For an uncompressed suffix tree, we simply build a trie of all the suffixes in the input string, starting with the input string itself. If you look at an uncompressed suffix tree it's easy to see that most of the nodes aren't really doing anything. The important nodes are the ones at which branching occurs. So we get rid of all the other nodes, allowing edges to be labeled with strings. This saves some space, but we've still got strings saved all over the data structure.

The real trick is to realize that all the strings that appear as edge labels are substrings of the original input string. So we don't have to label each edge with a string. Instead we can label each edge with two indices into the original string, one to show where the substring starts and one to show where the substring ends. Now each label has just two numbers associated with it instead of an arbitrary-length string.

To simplify storage, we assume that the input string ends with a special terminator character ($) that occurs nowhere else in the string. This forces each suffix to end at a leaf. The leaf is usually labeled with a suffix ID indicating which suffix ends at this leaf. The simplest suffix ID is to use is the starting position of the suffix within the original string; it's easy to see that this uniquely identifies each suffix..

Space

If the original string has length n then the final suffix tree has n leaves, one for each suffix. Each internal node (i.e., nonleaf node) in the tree has a fixed, maximum number of children based on the size of our alphabet (for this assignment, our alphabet is of size 27). We want to get an upper bound on the number of nodes in a suffix tree based on the fact that there are n leaves. The number of nodes is maximized if there is not much branching, so the worst-case would occur if our suffix tree were a binary tree. In this case, there would be 2n-1 nodes since a binary tree with n leaves has 2n-1 nodes. This was a worst-case bound, so the number of nodes is O(n). Since each edge has to go to a node, the number of edges must also be O(n).

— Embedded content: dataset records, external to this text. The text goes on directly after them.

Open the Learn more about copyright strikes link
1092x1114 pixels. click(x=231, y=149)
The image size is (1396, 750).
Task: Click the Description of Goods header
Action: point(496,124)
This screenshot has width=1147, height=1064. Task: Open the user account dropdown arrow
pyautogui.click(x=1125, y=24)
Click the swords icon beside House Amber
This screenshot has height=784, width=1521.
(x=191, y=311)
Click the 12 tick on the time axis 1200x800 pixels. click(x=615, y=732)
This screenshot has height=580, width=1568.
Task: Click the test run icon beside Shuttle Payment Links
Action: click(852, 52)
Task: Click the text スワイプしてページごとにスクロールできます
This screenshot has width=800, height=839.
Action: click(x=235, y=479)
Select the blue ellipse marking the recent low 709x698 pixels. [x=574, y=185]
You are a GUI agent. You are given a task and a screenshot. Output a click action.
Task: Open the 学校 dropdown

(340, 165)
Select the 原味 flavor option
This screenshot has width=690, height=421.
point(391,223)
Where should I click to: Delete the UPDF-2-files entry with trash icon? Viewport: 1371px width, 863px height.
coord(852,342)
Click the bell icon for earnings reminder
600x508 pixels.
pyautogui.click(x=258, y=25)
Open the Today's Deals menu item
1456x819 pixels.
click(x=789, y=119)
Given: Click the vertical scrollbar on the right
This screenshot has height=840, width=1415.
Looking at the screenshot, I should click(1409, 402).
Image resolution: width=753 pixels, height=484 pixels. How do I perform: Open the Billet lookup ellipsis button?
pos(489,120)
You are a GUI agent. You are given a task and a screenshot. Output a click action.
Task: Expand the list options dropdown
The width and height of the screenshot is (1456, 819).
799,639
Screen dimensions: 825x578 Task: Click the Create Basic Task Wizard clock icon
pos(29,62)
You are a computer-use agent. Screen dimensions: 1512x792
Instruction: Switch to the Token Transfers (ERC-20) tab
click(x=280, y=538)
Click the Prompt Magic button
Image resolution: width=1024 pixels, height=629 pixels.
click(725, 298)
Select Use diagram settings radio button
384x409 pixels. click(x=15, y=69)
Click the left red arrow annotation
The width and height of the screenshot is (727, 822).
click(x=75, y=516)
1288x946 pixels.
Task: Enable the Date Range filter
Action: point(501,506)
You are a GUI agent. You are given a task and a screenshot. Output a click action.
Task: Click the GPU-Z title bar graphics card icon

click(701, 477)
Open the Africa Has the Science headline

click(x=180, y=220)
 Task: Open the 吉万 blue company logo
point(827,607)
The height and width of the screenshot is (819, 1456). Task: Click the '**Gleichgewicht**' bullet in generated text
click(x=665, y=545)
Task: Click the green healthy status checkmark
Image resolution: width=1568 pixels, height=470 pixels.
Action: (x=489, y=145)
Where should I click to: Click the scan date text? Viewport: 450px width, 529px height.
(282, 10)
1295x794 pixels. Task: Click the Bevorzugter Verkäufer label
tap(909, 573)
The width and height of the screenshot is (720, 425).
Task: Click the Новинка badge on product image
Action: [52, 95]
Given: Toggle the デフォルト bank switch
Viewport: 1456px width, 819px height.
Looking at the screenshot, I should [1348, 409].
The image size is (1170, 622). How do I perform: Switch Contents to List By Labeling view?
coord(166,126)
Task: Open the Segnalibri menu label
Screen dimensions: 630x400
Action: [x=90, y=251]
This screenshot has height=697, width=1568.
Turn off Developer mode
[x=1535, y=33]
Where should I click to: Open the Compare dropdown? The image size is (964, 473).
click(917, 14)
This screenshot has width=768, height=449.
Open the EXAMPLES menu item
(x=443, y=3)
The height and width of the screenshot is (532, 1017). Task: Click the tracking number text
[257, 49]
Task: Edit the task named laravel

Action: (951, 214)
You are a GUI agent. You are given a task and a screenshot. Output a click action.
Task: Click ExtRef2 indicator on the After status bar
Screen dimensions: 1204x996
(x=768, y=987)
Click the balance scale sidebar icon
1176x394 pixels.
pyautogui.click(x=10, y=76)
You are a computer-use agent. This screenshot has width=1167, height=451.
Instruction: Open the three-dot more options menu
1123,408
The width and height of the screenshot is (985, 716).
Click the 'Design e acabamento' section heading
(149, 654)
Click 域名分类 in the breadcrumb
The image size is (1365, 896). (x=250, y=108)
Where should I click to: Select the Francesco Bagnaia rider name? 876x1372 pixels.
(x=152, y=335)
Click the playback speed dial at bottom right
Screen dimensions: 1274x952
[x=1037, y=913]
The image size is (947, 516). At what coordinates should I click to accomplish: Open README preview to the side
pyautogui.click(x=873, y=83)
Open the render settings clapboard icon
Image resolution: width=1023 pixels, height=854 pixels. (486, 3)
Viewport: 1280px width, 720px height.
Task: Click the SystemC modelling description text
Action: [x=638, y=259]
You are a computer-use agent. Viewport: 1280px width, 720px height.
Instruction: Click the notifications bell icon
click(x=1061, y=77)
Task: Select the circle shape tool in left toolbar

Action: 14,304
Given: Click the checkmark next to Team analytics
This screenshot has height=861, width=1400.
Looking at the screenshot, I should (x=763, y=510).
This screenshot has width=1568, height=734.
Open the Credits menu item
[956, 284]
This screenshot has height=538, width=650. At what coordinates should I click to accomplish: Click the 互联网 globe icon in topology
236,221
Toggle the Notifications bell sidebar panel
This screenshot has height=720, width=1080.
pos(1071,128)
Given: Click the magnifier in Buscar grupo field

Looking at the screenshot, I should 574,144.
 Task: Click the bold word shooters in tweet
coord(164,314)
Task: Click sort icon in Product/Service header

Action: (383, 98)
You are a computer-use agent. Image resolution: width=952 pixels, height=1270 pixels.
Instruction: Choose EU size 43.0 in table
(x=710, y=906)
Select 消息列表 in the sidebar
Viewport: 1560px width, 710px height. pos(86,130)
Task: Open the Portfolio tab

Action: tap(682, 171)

Each edge and each node stores a fixed amount of data, so the total space for the whole suffix tree is O(n).

Time

Remarkably, a suffix tree can be built in time linear in the length of the input string. We'll discuss this in class. For the assignment, don't worry about building a suffix tree quickly, just find a way to build it.

Using a Suffix Tree

To find all occurrences of string q in string S:

Build a suffix tree for S. [O(n) time; n = length of S]
Follow q into the suffix tree and find the node N at or below q. [O(q) time; q = length of q]
Walk the tree below N, reporting the suffix IDs found in any leaves we pass. [O(k) time; k = number of leaves below N]

Thus total time is O(n+q+k). Note that k is both the number of leaves examined and the number of answers that must be reported.

The real power of a suffix tree can be seen if we consider the problem of multiple queries over a fixed string S. Once the suffix tree for S is built, many queries can be done. Each query takes time proportional to the size of the query string and the number of answers given; the time doesn't depend on the size of S at all!

Suffix trees have many other uses. We'll talk about some more ways to use them in class.